Dat is ook niet verrassend, aangezien alles in de cultus van het Heilig Hart samenkomt in de richting van deze barmhartige liefde en deze geest van herstel. Om hiervan overtuigd te raken, volstaat het om het verhaal van de verschijningen van het Heilig Hart aan de Heilige opnieuw te lezen:

«Een andere keer, - zei ze - tijdens carnaval... presenteerde hij zich aan mij, na de heilige communie, met de verschijning van een Ecce Homo beladen met zijn kruis, geheel bedekt met zweren en wonden; Zijn aanbiddelijke bloed stroomde van alle kanten en hij zei met een pijnlijk droevige stem: «Er zal dus niemand zijn die medelijden met mij heeft en die medelijden wil hebben en mijn pijn wil delen, in de medelevende staat waarin zondaars mij hebben gebracht, vooral nu ? ».

Bij de grote verschijning opnieuw dezelfde klaagzang:

“Hier is dat Hart dat zoveel van de mensen heeft gehouden, dat het niets heeft gespaard totdat het uitgeput en verteerd was om hun zijn liefde te betuigen; en uit dankbaarheid ontvang ik van de meerderheid van hen alleen maar ondankbaarheid vanwege hun heiligschennis en vanwege de kilheid en minachting die ze voor mij hebben in dit Sacrament van de liefde. Maar wat mij nog meer pijn doet, is dat harten die aan mij zijn toegewijd zich zo gedragen".

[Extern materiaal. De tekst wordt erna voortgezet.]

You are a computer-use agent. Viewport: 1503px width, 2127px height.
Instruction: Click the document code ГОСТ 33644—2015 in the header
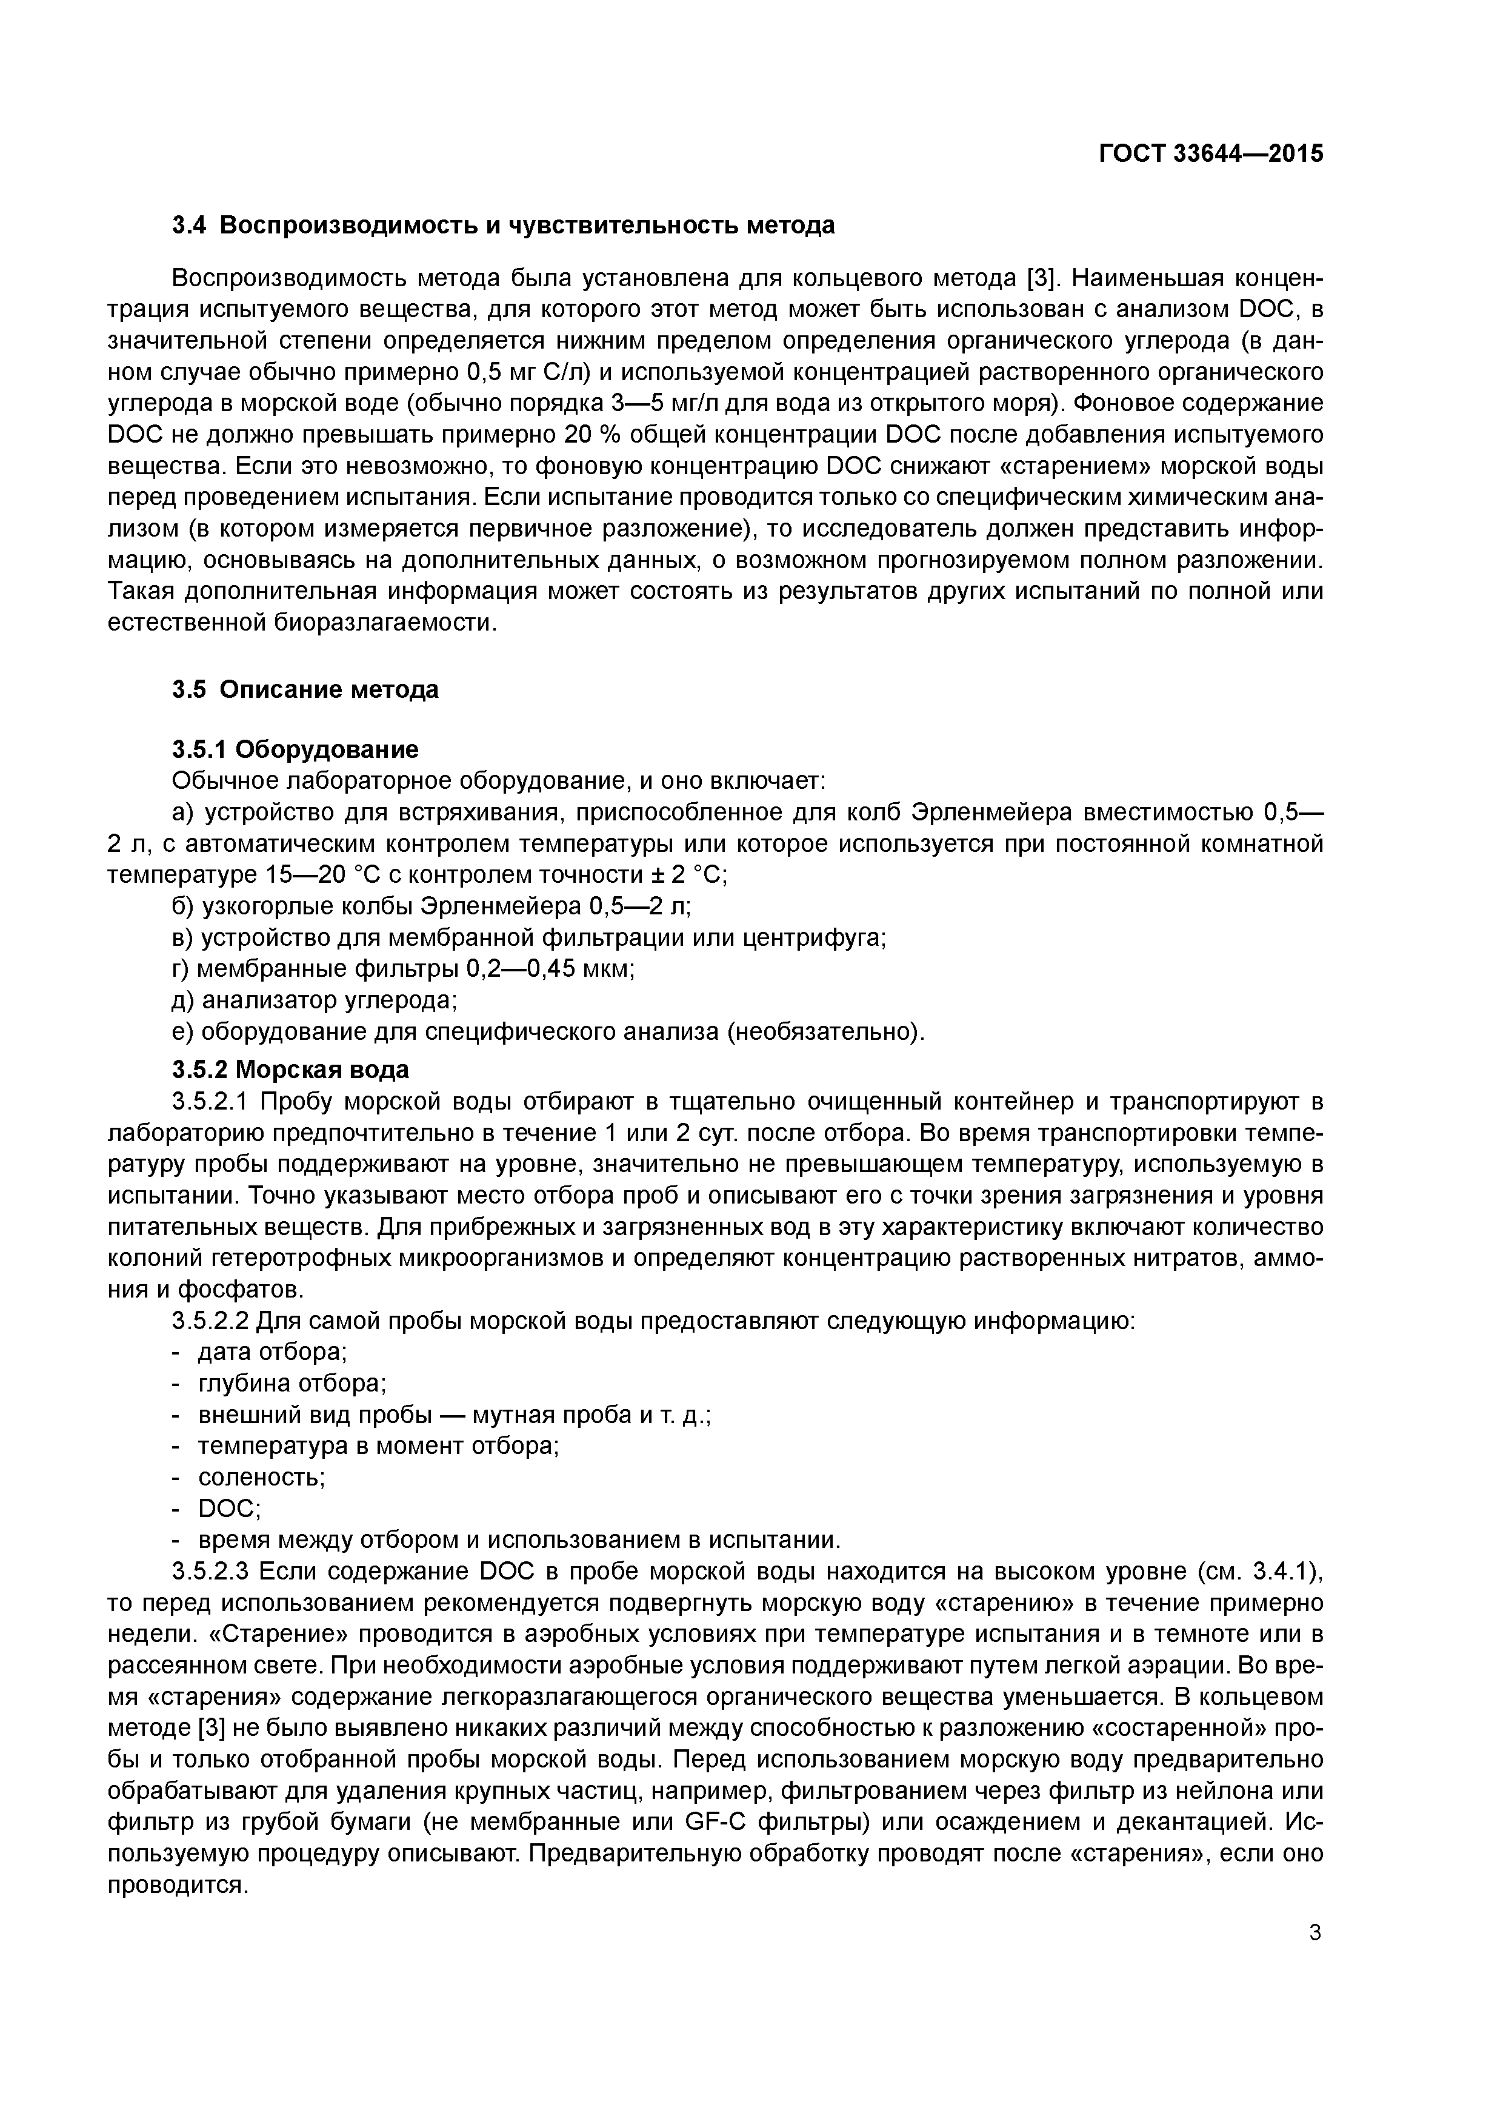1211,154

Iedereen die deze bittere klaagzangen heeft gehoord, deze terechte verwijten aan een God die verontwaardigd is door minachting en ondankbaarheid, zal niet verrast zijn door de diepe droefheid die deze Heilige Uren domineert, en ook niet altijd en overal het accent van de goddelijke roeping zal vinden. We wilden eenvoudigweg de getrouwe echo laten horen van de onuitsprekelijke klaagzangen (zie pm 8,26) van Gethsemane en Paray-le-Monial.

Nu lijkt het erop dat Jezus bij beide gelegenheden eerder huilt van liefde en verdriet dan dat hij spreekt. Het zal ons dan ook niet verbazen als we de Heilige tegen ons horen zeggen: «Aangezien de gehoorzaamheid mij dit (het Heilige Uur) toestaat, kan niet worden gezegd dat ik eronder heb geleden, omdat het mij leek alsof dit goddelijke Hart al zijn bitterheid in hem uitstortte. en bracht mijn ziel tot zo'n angst en zo pijnlijke pijn, dat het mij soms leek dat ik zou moeten sterven.'

Laten we echter het uiteindelijke doel dat onze Heer zichzelf stelt met de cultus van zijn goddelijk Hart niet uit het oog verliezen, namelijk de triomf van dit Allerheiligst Hart: zijn Koninkrijk van Liefde in de wereld.